The records:

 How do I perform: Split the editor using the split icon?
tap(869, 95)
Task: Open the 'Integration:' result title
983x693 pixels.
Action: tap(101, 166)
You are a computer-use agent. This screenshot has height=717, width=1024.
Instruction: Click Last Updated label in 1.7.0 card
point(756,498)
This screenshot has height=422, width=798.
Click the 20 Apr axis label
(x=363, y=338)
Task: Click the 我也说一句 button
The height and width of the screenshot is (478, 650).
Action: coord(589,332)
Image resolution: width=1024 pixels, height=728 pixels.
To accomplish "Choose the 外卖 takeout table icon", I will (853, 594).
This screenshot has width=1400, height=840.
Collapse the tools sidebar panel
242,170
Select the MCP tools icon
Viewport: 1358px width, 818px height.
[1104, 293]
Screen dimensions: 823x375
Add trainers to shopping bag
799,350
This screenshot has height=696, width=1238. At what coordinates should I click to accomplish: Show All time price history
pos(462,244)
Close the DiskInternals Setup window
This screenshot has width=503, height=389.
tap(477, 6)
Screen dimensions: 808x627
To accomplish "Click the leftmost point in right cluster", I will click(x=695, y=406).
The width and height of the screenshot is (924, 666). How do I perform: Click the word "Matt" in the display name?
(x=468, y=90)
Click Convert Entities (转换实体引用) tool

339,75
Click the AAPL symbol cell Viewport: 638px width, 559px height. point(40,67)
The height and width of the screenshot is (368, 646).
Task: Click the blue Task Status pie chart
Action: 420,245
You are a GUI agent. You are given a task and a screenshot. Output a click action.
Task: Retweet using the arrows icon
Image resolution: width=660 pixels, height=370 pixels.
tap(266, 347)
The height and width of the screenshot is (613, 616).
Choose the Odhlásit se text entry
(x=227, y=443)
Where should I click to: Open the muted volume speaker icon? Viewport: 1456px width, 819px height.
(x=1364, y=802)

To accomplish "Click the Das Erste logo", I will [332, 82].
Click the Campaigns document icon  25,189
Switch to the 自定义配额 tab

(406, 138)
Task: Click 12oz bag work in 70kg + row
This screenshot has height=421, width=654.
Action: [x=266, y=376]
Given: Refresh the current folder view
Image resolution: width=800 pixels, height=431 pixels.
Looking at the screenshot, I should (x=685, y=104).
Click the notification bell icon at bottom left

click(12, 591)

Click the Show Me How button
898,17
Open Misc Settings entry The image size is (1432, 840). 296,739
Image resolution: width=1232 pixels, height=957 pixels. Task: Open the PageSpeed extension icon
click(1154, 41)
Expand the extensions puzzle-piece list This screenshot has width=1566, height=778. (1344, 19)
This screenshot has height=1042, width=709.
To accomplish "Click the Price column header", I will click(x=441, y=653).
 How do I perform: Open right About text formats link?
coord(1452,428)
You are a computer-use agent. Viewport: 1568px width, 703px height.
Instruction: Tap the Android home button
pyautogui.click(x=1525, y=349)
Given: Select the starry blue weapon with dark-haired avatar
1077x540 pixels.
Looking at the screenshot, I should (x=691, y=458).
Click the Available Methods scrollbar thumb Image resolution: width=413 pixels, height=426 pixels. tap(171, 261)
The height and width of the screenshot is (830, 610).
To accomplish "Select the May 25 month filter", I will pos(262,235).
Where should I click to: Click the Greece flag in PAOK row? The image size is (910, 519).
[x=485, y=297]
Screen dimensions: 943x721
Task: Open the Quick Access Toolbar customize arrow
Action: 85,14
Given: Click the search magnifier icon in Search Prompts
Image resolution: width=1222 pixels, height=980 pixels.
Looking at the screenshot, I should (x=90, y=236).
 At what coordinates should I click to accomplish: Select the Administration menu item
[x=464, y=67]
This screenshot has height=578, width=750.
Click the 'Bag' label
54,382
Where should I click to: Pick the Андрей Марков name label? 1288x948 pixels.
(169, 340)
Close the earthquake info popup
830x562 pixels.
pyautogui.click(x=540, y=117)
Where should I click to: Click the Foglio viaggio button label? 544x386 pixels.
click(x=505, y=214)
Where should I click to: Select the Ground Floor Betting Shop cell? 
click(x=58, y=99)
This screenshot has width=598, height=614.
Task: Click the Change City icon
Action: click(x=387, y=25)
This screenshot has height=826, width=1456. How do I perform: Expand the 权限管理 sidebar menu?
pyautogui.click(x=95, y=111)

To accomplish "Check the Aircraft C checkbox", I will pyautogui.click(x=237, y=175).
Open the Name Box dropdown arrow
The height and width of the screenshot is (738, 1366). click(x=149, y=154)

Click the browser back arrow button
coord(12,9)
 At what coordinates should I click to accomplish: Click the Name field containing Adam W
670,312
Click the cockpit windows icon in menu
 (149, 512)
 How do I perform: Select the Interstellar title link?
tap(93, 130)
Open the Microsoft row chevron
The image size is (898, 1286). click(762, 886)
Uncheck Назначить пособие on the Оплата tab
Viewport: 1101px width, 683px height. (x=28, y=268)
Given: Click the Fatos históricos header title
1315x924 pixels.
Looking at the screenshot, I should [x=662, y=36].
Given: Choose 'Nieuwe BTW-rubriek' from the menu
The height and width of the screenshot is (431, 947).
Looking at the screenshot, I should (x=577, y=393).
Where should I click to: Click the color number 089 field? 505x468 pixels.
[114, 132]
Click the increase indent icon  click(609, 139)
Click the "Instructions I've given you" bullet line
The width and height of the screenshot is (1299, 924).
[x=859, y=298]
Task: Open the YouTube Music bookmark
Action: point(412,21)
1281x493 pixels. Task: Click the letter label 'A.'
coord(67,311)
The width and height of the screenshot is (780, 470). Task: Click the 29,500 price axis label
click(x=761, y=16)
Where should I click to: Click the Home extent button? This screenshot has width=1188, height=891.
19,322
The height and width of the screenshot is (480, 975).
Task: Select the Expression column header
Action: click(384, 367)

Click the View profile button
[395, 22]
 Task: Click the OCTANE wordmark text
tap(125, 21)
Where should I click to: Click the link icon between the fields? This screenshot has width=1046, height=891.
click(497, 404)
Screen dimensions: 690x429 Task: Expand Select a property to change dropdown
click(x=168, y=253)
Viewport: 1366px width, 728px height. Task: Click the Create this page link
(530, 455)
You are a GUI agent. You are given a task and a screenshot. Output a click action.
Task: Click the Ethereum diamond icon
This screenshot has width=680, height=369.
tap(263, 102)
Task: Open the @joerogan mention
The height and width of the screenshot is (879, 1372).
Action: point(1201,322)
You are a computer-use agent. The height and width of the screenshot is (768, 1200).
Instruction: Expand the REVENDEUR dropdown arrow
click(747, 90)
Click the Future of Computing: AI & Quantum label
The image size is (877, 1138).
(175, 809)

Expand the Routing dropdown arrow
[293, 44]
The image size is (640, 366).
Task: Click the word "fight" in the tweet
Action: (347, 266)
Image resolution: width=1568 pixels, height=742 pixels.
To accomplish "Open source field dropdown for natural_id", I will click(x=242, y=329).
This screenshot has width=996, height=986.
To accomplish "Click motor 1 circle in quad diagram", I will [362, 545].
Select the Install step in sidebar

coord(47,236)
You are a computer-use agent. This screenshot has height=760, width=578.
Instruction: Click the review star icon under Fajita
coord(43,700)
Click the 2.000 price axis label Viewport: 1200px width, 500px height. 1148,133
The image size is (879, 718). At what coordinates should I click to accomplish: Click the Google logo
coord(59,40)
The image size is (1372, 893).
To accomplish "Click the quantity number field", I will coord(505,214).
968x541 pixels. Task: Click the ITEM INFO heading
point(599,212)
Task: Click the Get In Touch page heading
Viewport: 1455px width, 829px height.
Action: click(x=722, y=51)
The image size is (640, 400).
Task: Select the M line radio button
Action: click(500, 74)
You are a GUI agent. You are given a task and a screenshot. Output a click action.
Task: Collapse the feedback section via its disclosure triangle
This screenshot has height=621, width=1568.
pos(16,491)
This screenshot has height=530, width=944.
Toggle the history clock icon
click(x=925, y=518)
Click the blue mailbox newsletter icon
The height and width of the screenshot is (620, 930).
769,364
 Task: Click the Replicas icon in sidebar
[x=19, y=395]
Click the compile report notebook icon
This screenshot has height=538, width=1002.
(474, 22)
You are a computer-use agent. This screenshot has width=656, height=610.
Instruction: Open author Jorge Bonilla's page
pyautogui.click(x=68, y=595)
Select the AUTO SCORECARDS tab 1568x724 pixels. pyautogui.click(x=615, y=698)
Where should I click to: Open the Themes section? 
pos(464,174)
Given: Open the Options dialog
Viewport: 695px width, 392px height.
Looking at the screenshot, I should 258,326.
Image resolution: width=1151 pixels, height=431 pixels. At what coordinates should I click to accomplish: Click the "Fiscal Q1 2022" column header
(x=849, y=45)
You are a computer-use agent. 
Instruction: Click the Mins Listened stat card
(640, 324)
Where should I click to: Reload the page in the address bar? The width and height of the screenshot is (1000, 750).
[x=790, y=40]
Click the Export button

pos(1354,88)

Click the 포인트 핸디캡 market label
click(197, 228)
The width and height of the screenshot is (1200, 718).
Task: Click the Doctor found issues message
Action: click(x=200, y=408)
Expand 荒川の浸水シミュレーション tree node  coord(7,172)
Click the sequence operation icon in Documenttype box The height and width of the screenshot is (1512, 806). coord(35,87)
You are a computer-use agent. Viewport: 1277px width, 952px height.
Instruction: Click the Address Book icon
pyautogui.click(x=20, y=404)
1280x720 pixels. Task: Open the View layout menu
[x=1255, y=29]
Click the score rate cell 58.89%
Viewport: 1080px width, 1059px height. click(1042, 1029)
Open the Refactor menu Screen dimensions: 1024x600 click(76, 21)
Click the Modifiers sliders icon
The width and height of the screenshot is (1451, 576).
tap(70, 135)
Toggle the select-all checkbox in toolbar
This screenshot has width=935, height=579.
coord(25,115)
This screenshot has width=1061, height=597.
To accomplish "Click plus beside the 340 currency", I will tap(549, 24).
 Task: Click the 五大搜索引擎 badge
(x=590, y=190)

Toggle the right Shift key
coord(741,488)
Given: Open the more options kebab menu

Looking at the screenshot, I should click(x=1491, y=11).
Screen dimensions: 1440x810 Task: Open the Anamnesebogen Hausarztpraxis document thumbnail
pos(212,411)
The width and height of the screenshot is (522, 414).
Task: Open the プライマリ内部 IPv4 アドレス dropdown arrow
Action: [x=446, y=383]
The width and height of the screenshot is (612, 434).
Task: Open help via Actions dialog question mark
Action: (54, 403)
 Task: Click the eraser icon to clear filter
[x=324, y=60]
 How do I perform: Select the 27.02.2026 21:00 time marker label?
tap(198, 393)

Assignment:
Your task is to quote, without any alteration, the lines running from the top of the records to the line that holds "The height and width of the screenshot is (613, 616).", both included.

Solution to this exercise:
 How do I perform: Split the editor using the split icon?
tap(869, 95)
Task: Open the 'Integration:' result title
983x693 pixels.
Action: tap(101, 166)
You are a computer-use agent. This screenshot has height=717, width=1024.
Instruction: Click Last Updated label in 1.7.0 card
point(756,498)
This screenshot has height=422, width=798.
Click the 20 Apr axis label
(x=363, y=338)
Task: Click the 我也说一句 button
The height and width of the screenshot is (478, 650).
Action: coord(589,332)
Image resolution: width=1024 pixels, height=728 pixels.
To accomplish "Choose the 外卖 takeout table icon", I will (853, 594).
This screenshot has width=1400, height=840.
Collapse the tools sidebar panel
242,170
Select the MCP tools icon
Viewport: 1358px width, 818px height.
[1104, 293]
Screen dimensions: 823x375
Add trainers to shopping bag
799,350
This screenshot has height=696, width=1238. At what coordinates should I click to accomplish: Show All time price history
pos(462,244)
Close the DiskInternals Setup window
This screenshot has width=503, height=389.
tap(477, 6)
Screen dimensions: 808x627
To accomplish "Click the leftmost point in right cluster", I will click(x=695, y=406).
The width and height of the screenshot is (924, 666). How do I perform: Click the word "Matt" in the display name?
(x=468, y=90)
Click Convert Entities (转换实体引用) tool

339,75
Click the AAPL symbol cell Viewport: 638px width, 559px height. point(40,67)
The height and width of the screenshot is (368, 646).
Task: Click the blue Task Status pie chart
Action: 420,245
You are a GUI agent. You are given a task and a screenshot. Output a click action.
Task: Retweet using the arrows icon
Image resolution: width=660 pixels, height=370 pixels.
tap(266, 347)
The height and width of the screenshot is (613, 616).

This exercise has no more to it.